Ma perché è qui in croce, vicino a me, giudicato e abbandonato da tutti? Scrutando Gesù in croce conosco chi è Dio e la sua salvezza. Egli è grazia e misericordia per me, peccatore perduto, fino a farsi lui stesso peccato e perdizione.
Attraverso tutto il racconto di Luca viene resa testimonianza alla giustizia di Gesù e alla sua innocenza. Nel suo secondo intervento, il buon ladrone si rivolge a Gesù direttamente e gli domanda, con grande fiducia, di ricordarsi di lui: “Gesù, ricordati di me quando giungerai nel tuo regno” (v. 42). E’ l’unico che chiama Gesù per nome, senza ulteriore specificazione. Ha scoperto l’amico, il cui amore è più forte del peccato e della morte. Questo “ricordo” di Dio si identifica con la sua presenza attiva: egli allontanerà la disgrazia e darà la garanzia che la chiamata della fede è stata accolta. Gesù, il Figlio crocifisso, è il ricordo presso il Padre di ogni figlio perduto. Si è fatto ultimo di tutti, perché nessuno più potesse sentirsi abbandonato e maledetto, neanche morendo in croce da malfattore. Dio è ormai nel punto più lontano da Dio, per essere vicino a tutti. E Gesù risponde: “In verità ti dico: oggi sarai con me nel paradiso” (v. 43). Nella risposta Gesù conferisce una dignità e un vigore pieni di solennità. Nessun uomo aveva ancora ricevuto da parte di Gesù questa garanzia strettamente personale di vivere con lui nel paradiso. Ma “ora” avviene proprio questo, nell’ora in cui tutta l’opera di Gesù sfocia nella sua consumazione. Tre elementi della risposta meritano di attirare la nostra attenzione: oggi, con me, nel paradiso.

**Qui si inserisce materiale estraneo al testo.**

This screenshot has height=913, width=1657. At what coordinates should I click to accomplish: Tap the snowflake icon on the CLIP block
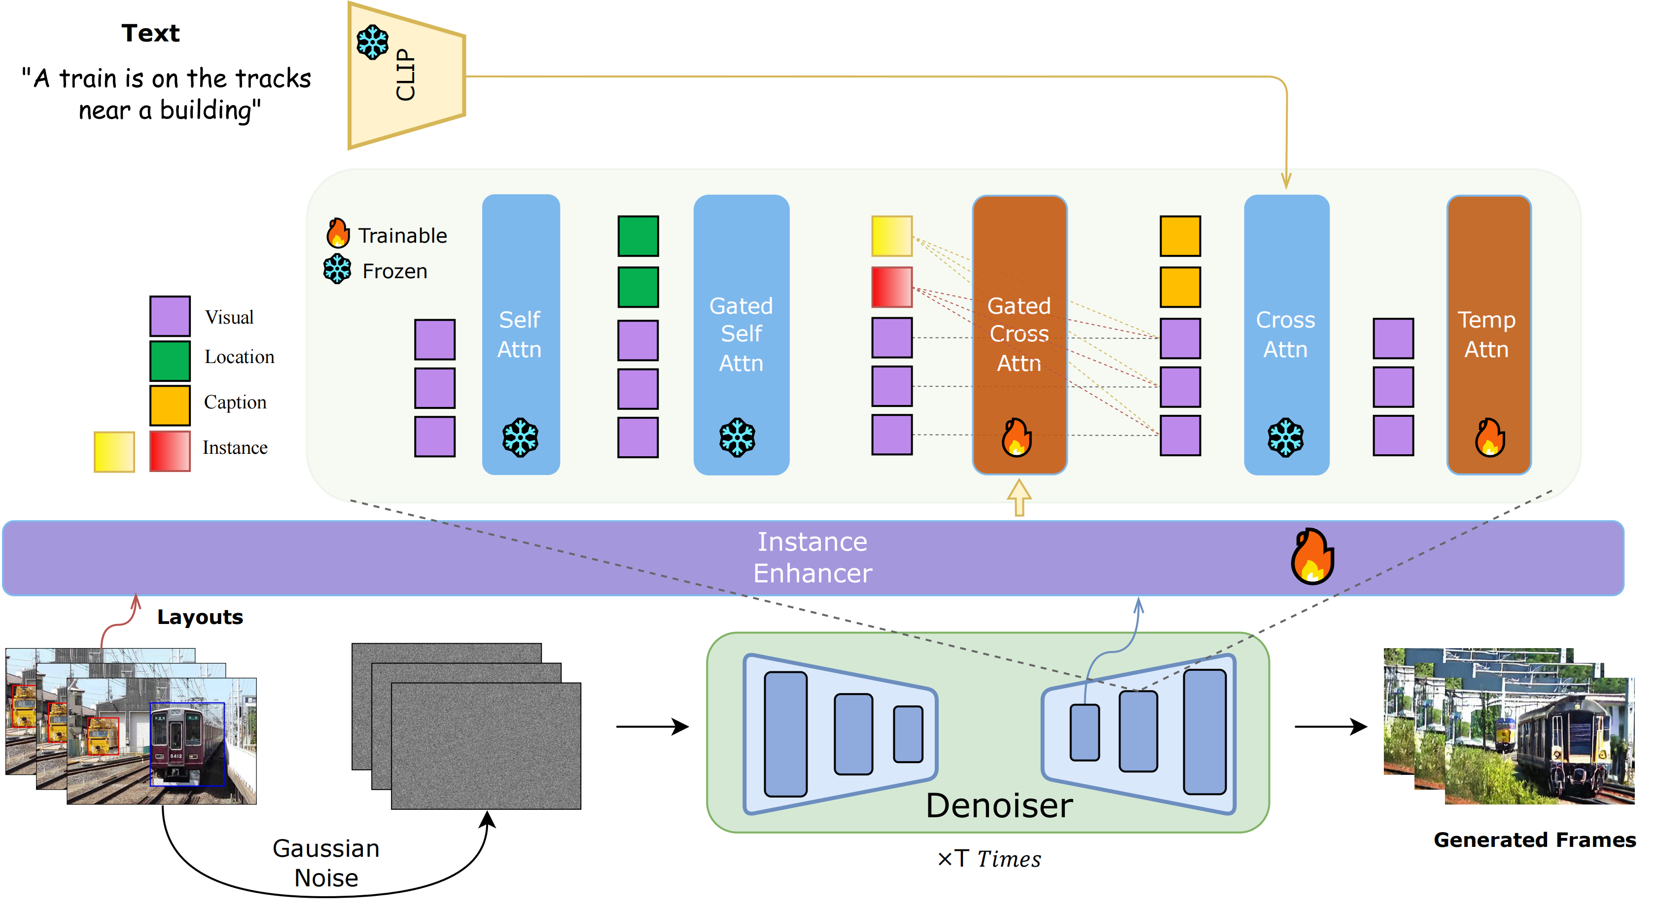point(372,42)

“Oggi”: oggi la morte appare ormai vinta. il Padre opererà quella salvezza che faceva sghignazzare i nemici di Gesù: è l’oggi definitivo della salvezza. Oggi io, il Signore, entro nella morte, perché tutti abbiano la vita. “Con me”: colui che ripone la sua speranza in Gesù, può essere sicuro della misericordia di Dio. A partire dalla comunione della morte, egli si vede chiamato alla comunione di vita con lui. Il buon ladrone diventa il portavoce della speranza e il modello di tutti gli uomini che si trovano di fronte alla morte. Il bene proposto è il dono più grande che si possa concepire: “essere con lui”, nella sua vita e nella sua gloria. Tu sarai con me, perché io, l’Emmanuele, sono con te. “Paradiso”: designa la dimora celeste dei giusti, il luogo della beatitudine, della comunione con Gesù. Il morire in comunione con Gesù porta, in virtù della sua promessa, alla comunione con lui nella vita. E questo è il Paradiso, perché io sono la tua vita.
Bibliografia consultata: Trilling, 1975; Fausti, 2011.